Homilía – Viernes V de Tiempo Ordinario

Este pasaje del Evangelio nos relata la curación de un sordomudo. El Señor lo llevó aparte, metió los dedos en sus orejas y con saliva tocó su lengua. Después Jesús miró al cielo y le dijo: Effetá, que significa ábrete. Al instante se le abrieron sus oídos y hablaba correctamente.

Los dedos significan una acción divina poderosa, y a la saliva se le atribuía cierta eficacia para aliviar las heridas.

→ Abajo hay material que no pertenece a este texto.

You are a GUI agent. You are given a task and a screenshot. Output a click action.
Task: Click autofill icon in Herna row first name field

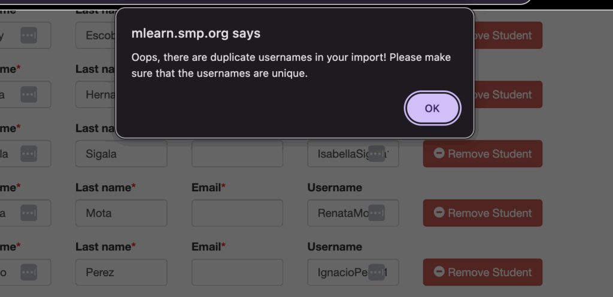pos(29,94)
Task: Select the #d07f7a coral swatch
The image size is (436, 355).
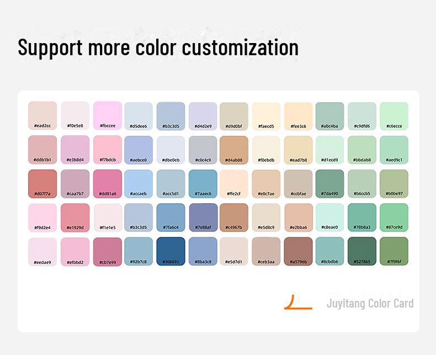Action: coord(42,183)
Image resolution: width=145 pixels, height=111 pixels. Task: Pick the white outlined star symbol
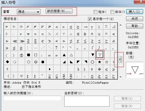pos(107,62)
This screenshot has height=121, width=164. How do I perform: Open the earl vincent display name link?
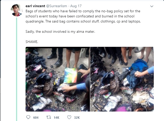[x=35, y=6]
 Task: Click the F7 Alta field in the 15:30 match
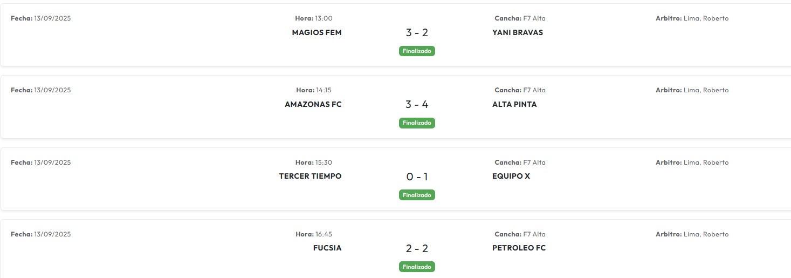pyautogui.click(x=534, y=162)
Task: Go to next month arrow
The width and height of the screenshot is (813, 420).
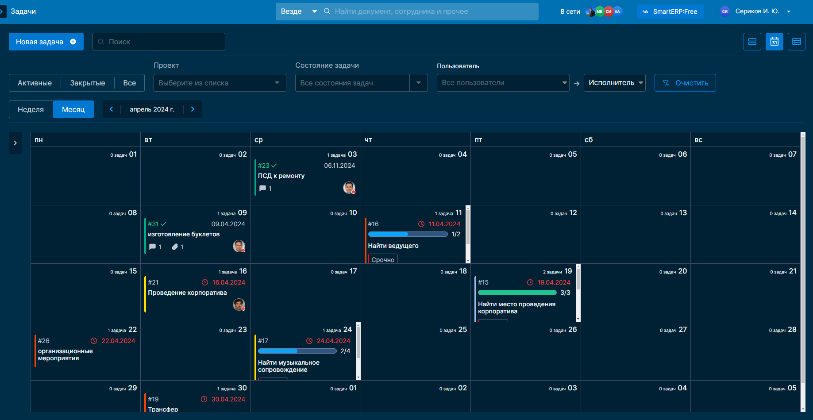Action: point(193,109)
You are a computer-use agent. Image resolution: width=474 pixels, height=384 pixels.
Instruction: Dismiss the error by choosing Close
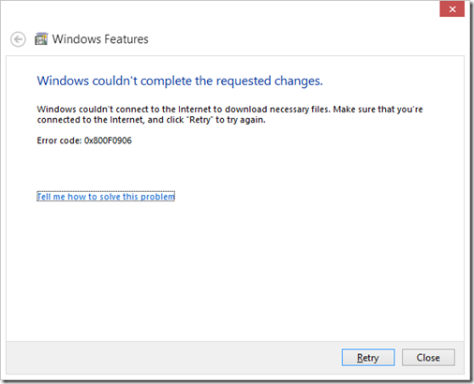tap(428, 358)
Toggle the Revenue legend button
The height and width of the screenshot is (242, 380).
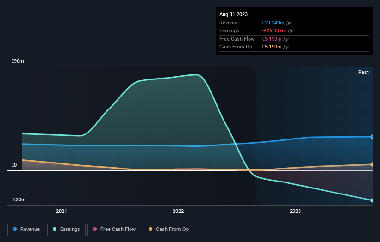point(26,230)
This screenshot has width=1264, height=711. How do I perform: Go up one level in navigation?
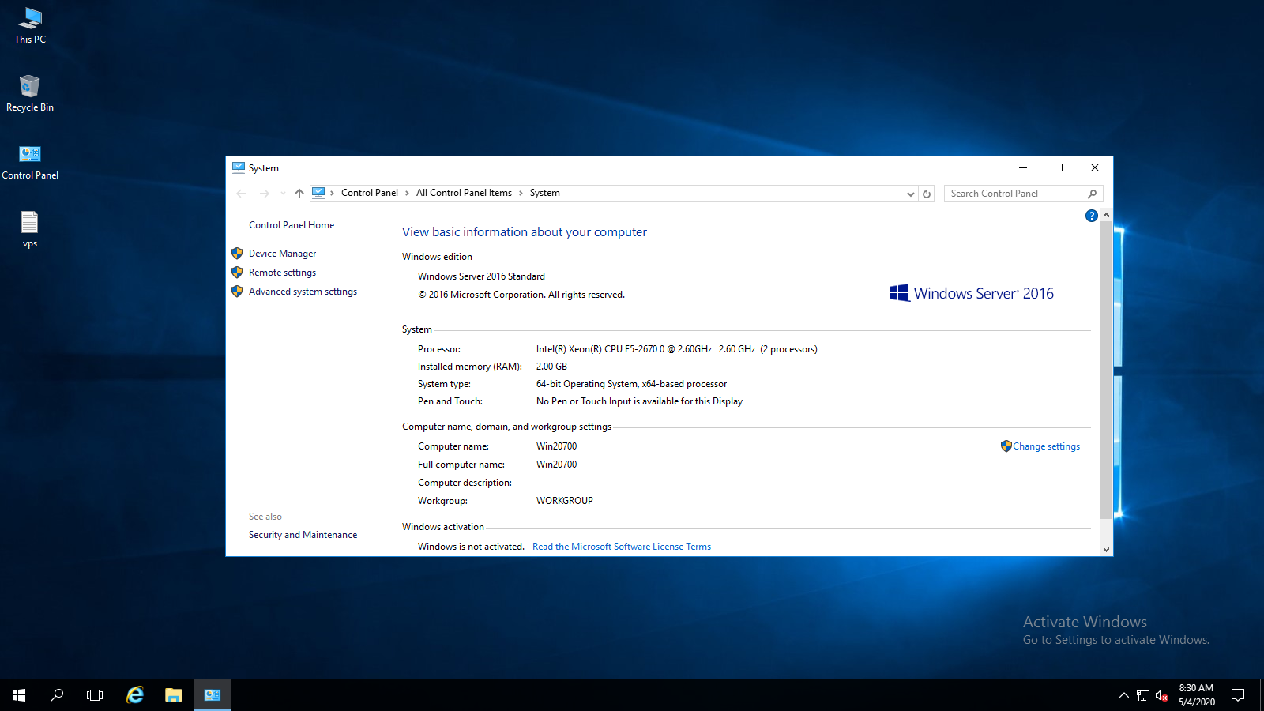click(299, 194)
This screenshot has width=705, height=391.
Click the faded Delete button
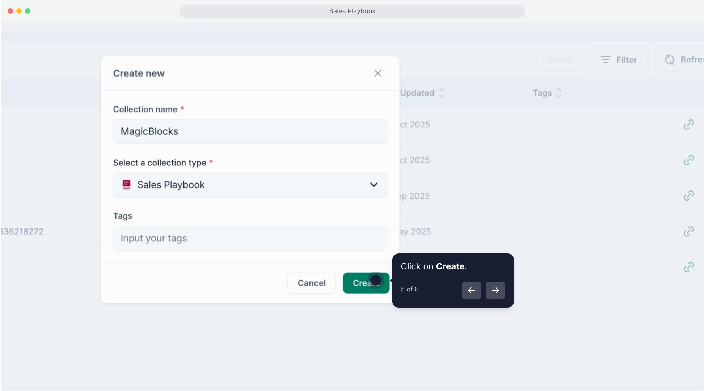click(x=560, y=60)
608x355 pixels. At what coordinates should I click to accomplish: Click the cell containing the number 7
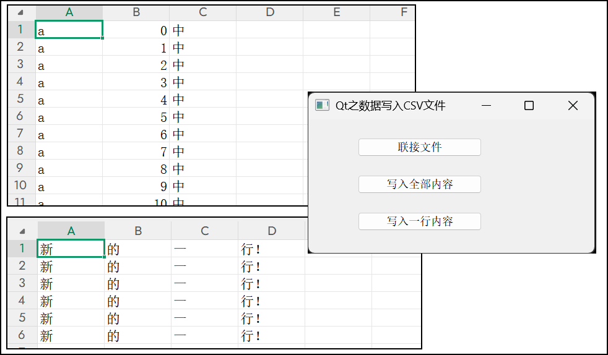click(x=136, y=152)

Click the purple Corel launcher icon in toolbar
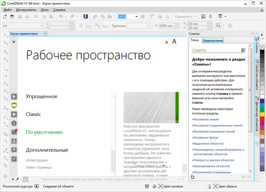(86, 16)
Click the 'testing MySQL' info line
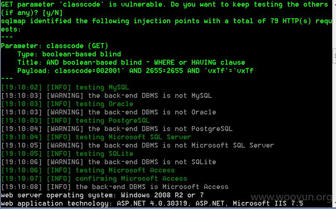This screenshot has width=336, height=209. [65, 87]
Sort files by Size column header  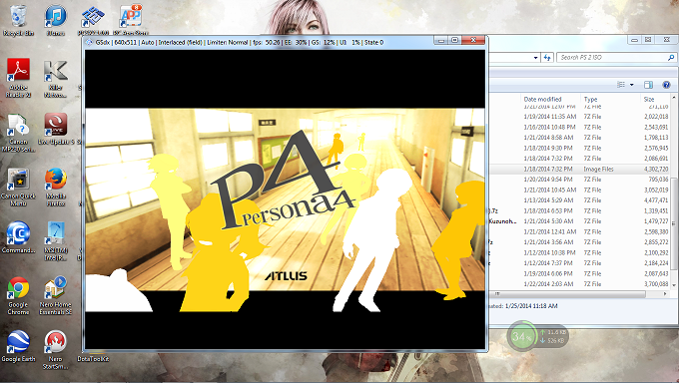(649, 99)
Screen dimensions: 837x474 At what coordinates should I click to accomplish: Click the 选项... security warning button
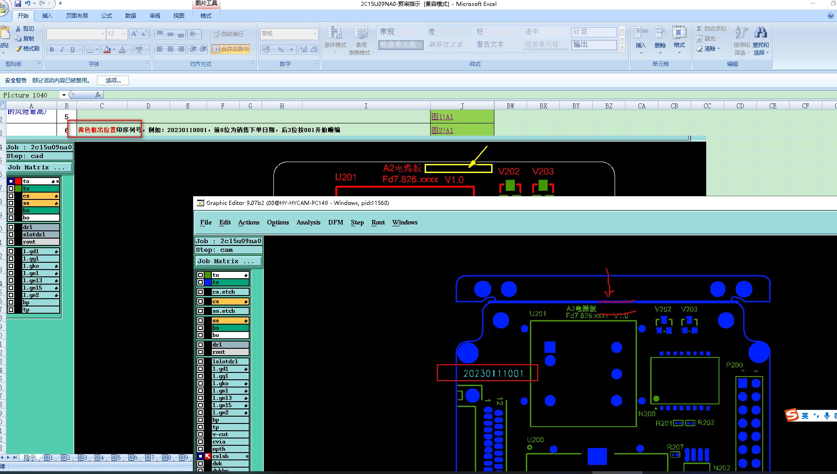coord(113,81)
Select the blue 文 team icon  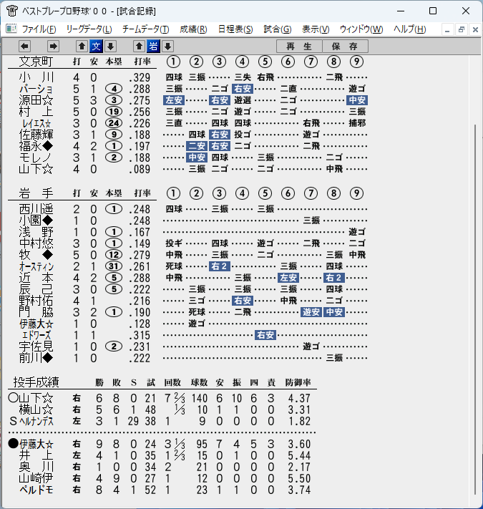tap(97, 47)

Aunque son las palabras del Señor las que curan, Él quiso, como en otras ocasiones, utilizar elementos materiales visibles, los que de alguna manera expresaran la acción más profunda que los sacramentos iban a efectuar en las almas.

Desde el comienzo, la Iglesia empleó en el momento del Bautismo estos mismos gestos de Jesús, mientras que el sacerdote oraba sobre el bautizado: «El Señor Jesús, que hizo oír a los sordos y hablar a los mudos, te conceda a su tiempo escuchar su Palabra y proclamar la fe.»

En esta curación que realiza el Señor podemos ver una imagen de su actuación en las almas: libra al hombre del pecado, abre su oído para escuchar su Palabra y suelta su lengua para alabar y proclamar el Reino de Dios.

Los cristianos no debemos permanecer mudos cuando es necesario hablar de Dios y de su mensaje. No podemos quedarnos callados ante las muchas oportunidades que el Señor nos pone delante, para que mostremos a todos el camino que nos lleva a Dios.

Incluso los acontecimientos corrientes de la vida se prestan muchas veces para hacer un comentario o una reflexión que muestre nuestra fe, y lleve a los que nos rodean la buena doctrina de Jesús.

En el Bautismo recibimos la responsabilidad de no dejar que nadie pierda su fe, ante la avalancha de ideas y de errores doctrinales y morales a los que frecuentemente estamos sometidos.

Cada cristiano debe ser testimonio de buena doctrina, testigo -no solo con el ejemplo: también con la palabra- del mensaje evangélico. Y debemos aprovechar cualquier oportunidad que se nos presente, con nuestros familiares, con nuestros amigos, compañeros y vecinos. También con aquellas personas con quienes por casualidad compartimos un viaje o un encuentro circunstancial.

Nuestra vida no puede ser una vida de ocasiones perdidas de hacer apostolado, porque el Señor quiere que nuestras palabras se hagan eco de sus enseñanzas.

Pidamos a María que, por la gracia del Bautismo, nos inspire para que si nuestros oídos permanecen abiertos y podemos hablar correctamente, con frecuencia durante nuestra vida nos convirtamos en verdaderos apóstoles del Señor.